:: DATA EXCERPTS

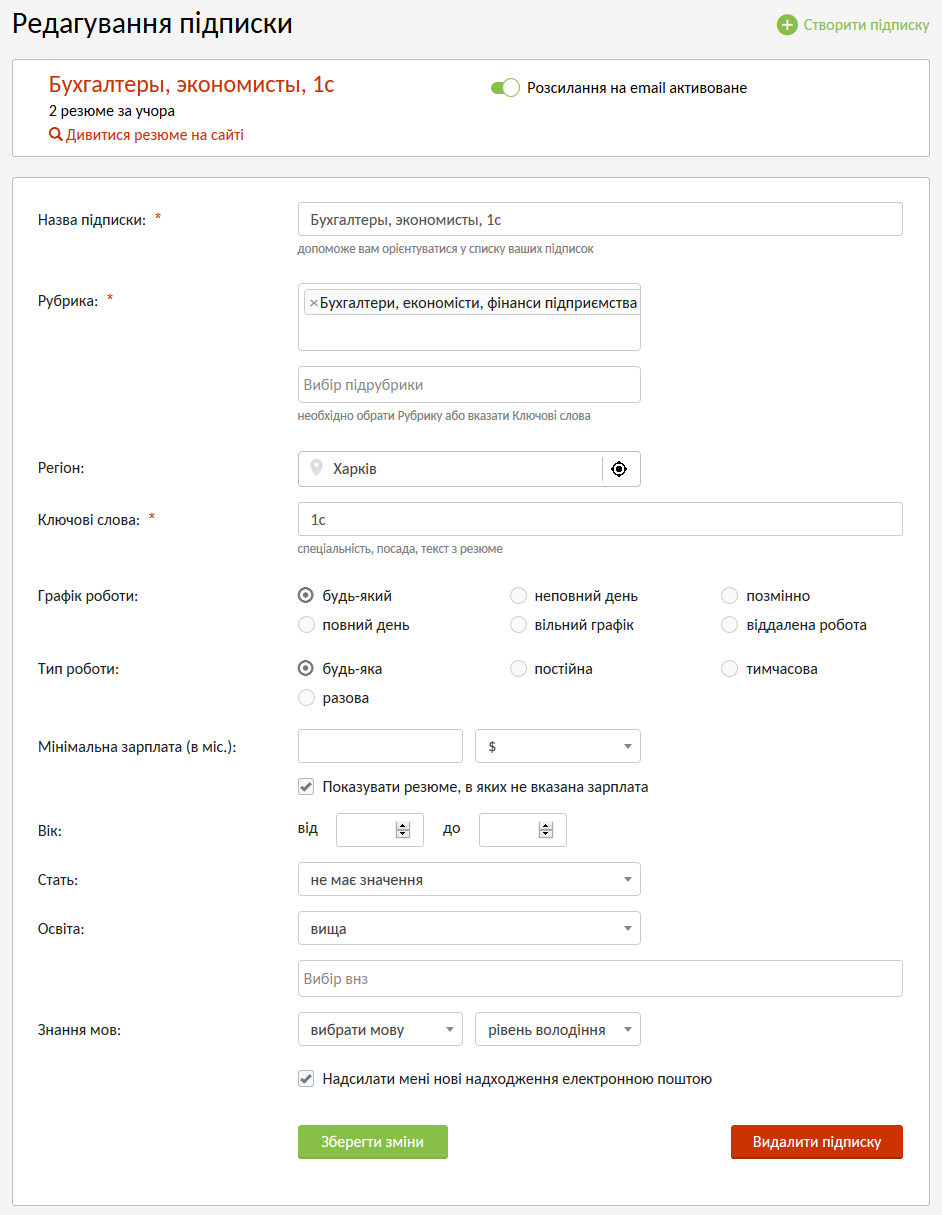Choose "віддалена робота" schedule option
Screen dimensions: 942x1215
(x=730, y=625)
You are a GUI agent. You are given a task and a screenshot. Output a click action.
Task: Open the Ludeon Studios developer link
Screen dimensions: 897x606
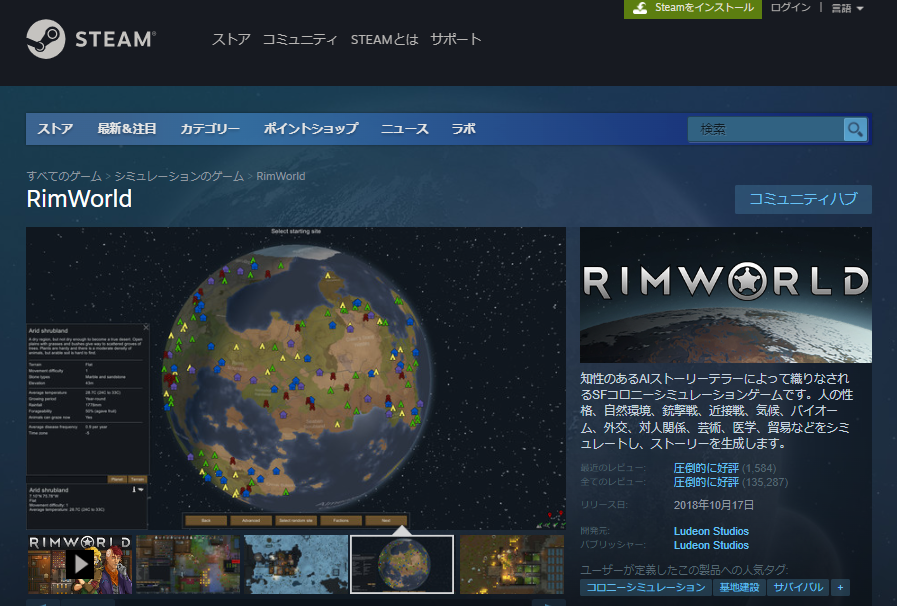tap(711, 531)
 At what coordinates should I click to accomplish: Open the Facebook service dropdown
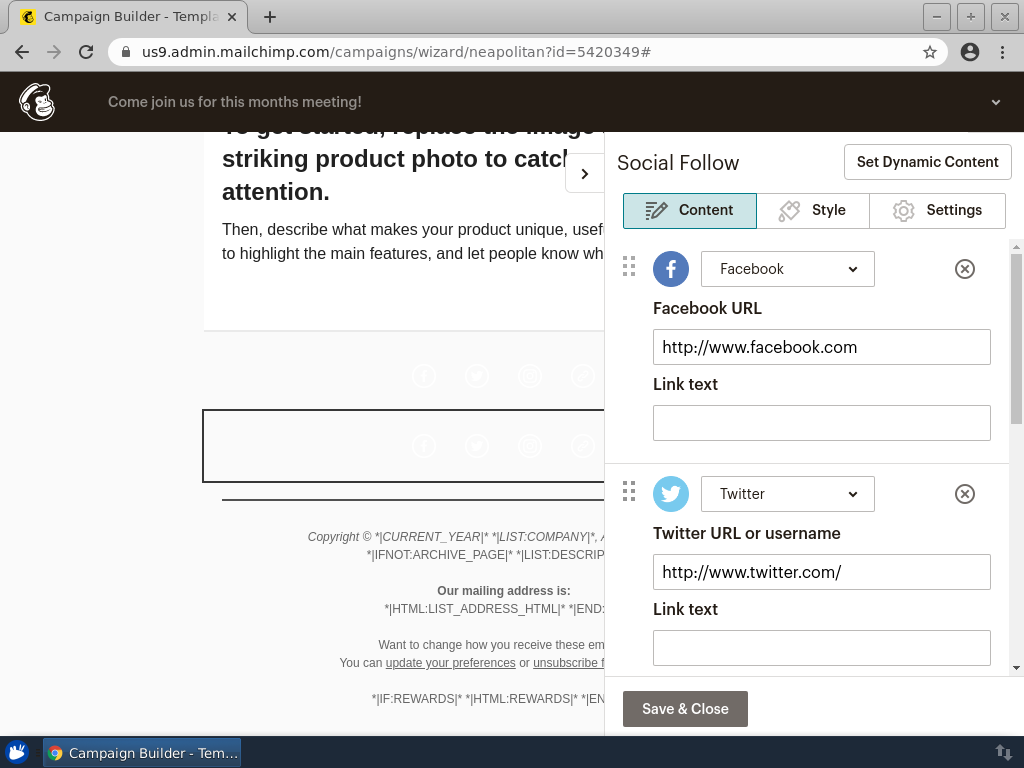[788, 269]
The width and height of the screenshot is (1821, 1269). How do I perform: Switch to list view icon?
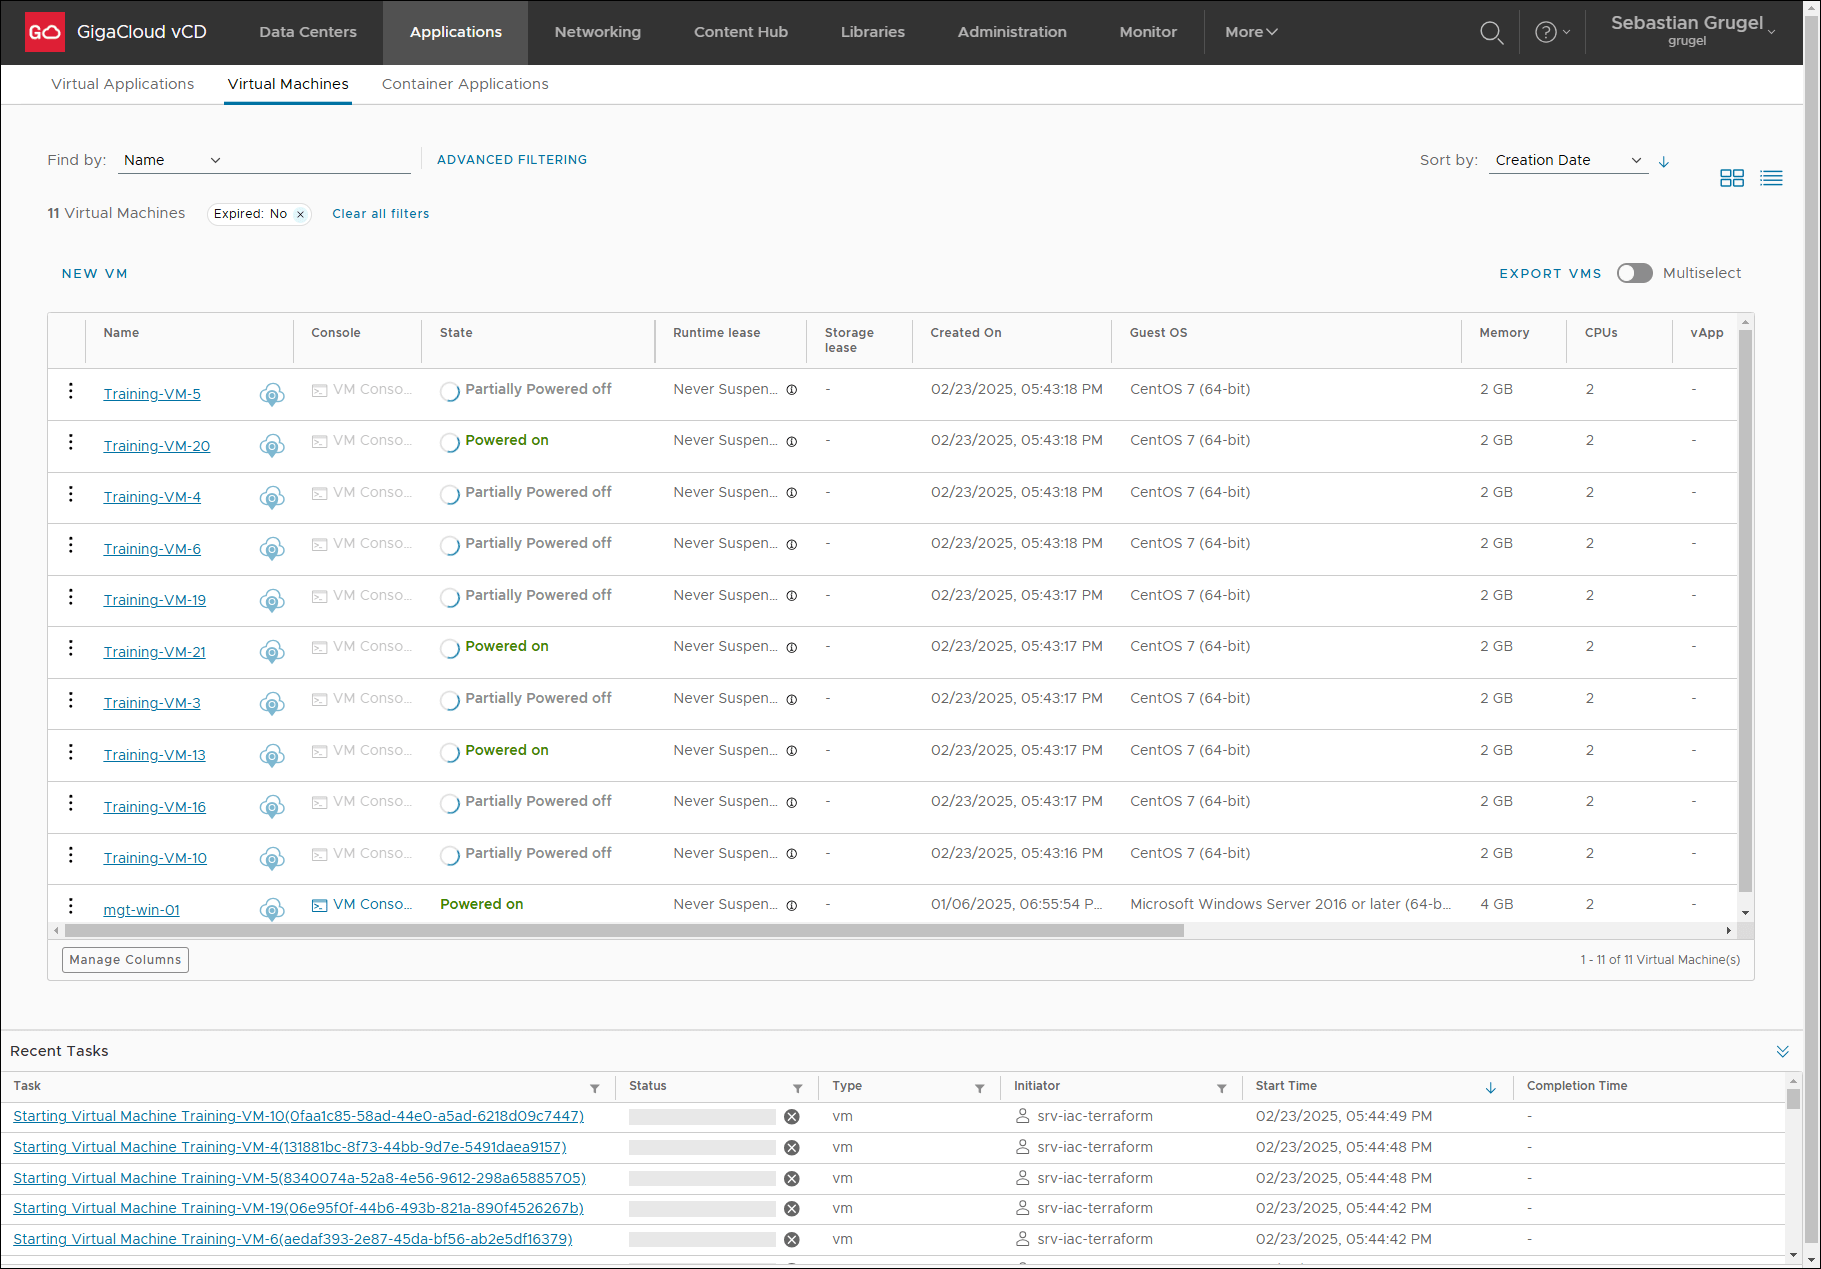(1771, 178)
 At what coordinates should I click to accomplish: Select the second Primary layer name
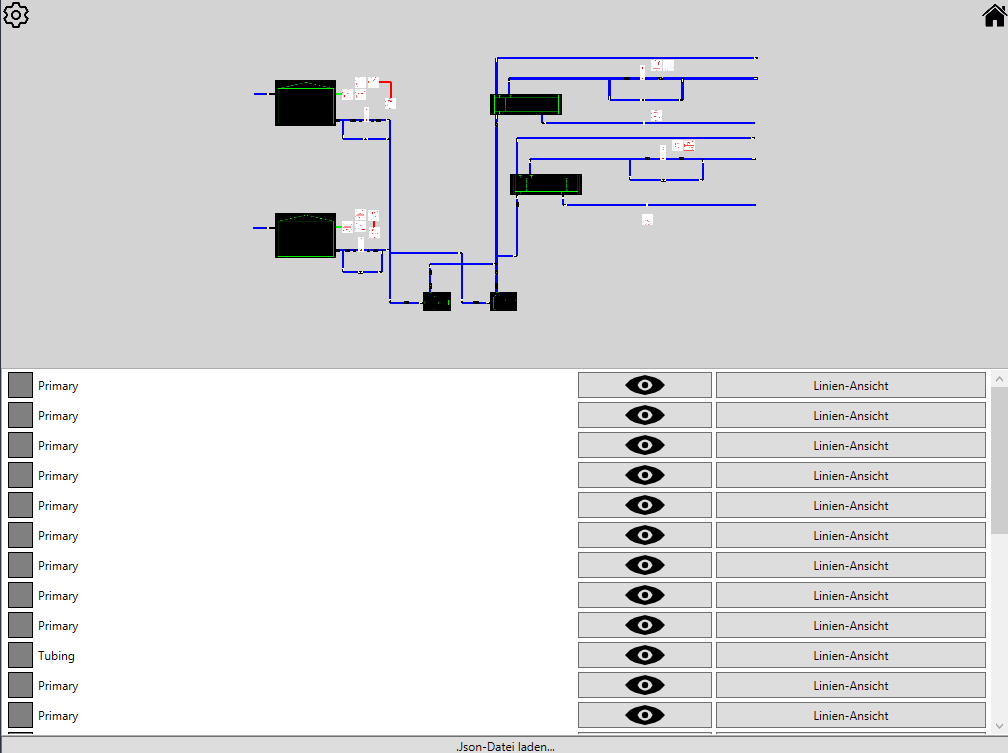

::::

• [WHAT YOU HAVE TO DO]: Please copy the data above word for word, but only from the line that contains "Task: Open the Ludeon Studios developer link" through the final line, both included, and without the pictures.

• [ANSWER BOX]:
Task: Open the Ludeon Studios developer link
Screen dimensions: 897x606
tap(711, 531)
 At what coordinates should I click to accomplish: Open the Facebook service dropdown
[788, 269]
The width and height of the screenshot is (1821, 1269). How do I perform: Switch to list view icon?
(1771, 178)
 At what coordinates should I click to accomplish: Select the second Primary layer name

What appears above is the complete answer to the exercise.